Obscurity of the Day: The Marrying of Mary


Thornton Fisher had a long cartooning career, but his salad days were definitely the mid-1910s at the New York Evening World. One of his longest running strips there was The Marrying of Mary, featuring a couple of obnoxious parents and a beautiful young girl (well, as beautiful as Fisher's limited artistic ability could manage, anyway). Objective was the matrimony of young Mary, which would be as easy as falling off a rock if it weren't for all the 'help' inflicted by her parents.

This was a plot that Fisher beat to death in several strips over the years. Why he kept saddling himself with drawing supposedly gorgeous young gals when  his pen just refused to draw such things I dunno. He did have the sense to keep Mary off-stage an awful lot for a title character, thus saving himself the trouble on a frequent basis. In that he was a lot like Cliff Sterrett with Polly and her Pals, whose gorgeous young thing was similarly made into a supporting character in her own strip; Sterrett was one heck of an artist, but at cheesecake was just as much of a bust as Fisher. 

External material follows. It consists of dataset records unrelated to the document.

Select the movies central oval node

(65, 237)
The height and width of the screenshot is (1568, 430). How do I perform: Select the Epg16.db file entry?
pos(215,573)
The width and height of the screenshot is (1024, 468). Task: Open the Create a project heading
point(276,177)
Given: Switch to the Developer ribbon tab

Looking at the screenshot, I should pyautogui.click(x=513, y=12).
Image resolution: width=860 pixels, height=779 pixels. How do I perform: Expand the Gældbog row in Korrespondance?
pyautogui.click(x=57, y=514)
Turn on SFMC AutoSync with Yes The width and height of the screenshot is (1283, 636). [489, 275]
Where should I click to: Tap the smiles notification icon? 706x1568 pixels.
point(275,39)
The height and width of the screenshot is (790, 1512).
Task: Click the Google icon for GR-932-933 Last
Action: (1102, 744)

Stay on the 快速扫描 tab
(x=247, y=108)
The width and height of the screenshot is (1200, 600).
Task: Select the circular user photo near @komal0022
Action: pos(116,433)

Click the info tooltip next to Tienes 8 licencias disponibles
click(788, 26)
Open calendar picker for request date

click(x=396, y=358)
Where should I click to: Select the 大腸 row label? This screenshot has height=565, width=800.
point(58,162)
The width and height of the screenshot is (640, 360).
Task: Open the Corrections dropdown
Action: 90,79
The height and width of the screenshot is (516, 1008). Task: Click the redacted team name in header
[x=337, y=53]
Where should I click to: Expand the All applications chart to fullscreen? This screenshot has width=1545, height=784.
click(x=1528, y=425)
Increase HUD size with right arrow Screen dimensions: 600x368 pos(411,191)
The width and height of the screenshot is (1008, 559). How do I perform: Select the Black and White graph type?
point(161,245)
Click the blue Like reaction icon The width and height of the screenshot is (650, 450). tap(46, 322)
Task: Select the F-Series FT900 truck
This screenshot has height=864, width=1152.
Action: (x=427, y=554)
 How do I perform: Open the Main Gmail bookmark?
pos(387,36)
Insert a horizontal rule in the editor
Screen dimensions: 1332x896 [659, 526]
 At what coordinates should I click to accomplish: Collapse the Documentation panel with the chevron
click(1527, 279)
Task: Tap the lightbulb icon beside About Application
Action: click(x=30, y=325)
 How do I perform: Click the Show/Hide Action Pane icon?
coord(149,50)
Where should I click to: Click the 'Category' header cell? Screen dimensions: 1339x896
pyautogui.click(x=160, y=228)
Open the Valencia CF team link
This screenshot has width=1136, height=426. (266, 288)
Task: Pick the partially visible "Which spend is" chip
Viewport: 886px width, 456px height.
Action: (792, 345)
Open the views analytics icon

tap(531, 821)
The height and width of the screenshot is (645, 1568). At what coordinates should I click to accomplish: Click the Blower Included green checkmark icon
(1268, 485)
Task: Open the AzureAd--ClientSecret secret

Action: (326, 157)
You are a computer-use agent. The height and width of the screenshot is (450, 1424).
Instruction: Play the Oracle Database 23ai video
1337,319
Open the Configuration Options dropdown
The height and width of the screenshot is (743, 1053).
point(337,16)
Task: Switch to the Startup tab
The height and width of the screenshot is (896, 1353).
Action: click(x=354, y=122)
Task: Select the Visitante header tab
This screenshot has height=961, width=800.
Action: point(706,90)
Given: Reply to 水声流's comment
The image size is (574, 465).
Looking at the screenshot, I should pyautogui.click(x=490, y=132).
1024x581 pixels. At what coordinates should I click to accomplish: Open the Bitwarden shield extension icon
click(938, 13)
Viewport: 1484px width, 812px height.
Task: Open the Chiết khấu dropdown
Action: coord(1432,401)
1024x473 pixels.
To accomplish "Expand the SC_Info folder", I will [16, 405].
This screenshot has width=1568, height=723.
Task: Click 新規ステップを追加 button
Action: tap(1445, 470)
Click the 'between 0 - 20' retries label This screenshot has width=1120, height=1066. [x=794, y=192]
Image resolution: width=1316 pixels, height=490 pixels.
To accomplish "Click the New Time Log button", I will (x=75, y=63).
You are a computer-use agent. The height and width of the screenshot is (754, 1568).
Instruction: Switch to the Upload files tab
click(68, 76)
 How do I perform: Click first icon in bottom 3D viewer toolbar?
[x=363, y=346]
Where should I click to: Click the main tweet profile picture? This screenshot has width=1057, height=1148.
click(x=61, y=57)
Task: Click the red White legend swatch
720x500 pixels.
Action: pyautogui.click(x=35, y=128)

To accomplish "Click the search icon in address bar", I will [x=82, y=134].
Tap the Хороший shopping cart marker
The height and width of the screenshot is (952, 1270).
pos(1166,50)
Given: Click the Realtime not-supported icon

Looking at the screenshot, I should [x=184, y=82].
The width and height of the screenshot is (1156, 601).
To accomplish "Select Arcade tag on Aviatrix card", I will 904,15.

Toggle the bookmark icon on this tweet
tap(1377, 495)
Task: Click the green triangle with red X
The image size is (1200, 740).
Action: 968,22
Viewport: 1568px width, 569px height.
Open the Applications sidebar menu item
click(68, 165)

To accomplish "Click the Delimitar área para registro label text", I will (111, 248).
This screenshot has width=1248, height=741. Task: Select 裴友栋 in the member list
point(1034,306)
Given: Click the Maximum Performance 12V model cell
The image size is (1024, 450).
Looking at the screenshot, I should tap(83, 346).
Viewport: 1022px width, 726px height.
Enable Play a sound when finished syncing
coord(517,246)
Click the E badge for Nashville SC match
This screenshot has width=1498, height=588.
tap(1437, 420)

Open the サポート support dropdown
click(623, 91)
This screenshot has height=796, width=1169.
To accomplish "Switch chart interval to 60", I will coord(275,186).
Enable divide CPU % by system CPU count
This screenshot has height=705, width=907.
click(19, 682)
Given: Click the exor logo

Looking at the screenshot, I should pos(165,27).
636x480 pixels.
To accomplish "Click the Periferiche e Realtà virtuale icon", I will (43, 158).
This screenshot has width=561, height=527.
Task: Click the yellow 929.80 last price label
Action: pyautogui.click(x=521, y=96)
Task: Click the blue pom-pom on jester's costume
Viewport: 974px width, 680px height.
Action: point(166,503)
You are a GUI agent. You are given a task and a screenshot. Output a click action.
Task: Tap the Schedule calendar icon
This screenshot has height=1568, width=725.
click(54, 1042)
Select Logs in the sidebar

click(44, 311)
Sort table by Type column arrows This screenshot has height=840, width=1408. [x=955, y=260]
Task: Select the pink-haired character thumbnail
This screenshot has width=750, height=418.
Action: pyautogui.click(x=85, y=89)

The Marrying of Mary debuted on June 11 1914, and ended on May 1 1915 with the surprise elopement of Mary. During a subsequent half-year honeymoon Fisher put a different strip through its paces, but then Mary and her new hubby returned in a new strip, Mary's Married Life, which we'll 'obscurify' as well one of these days.


Hello Allan-
You're right about the supposed beauty of Polly. If you see the earliest version of her in POSITIVE POLLY, it would seem Sterrett wasn't trying to make her attractive, she's an ordinary plain Jane.
But when it became Polly and Her Pals, then he goes wrong. He had a weak idea of what should pass for attractive; my brother Cole described her as a "foot-face."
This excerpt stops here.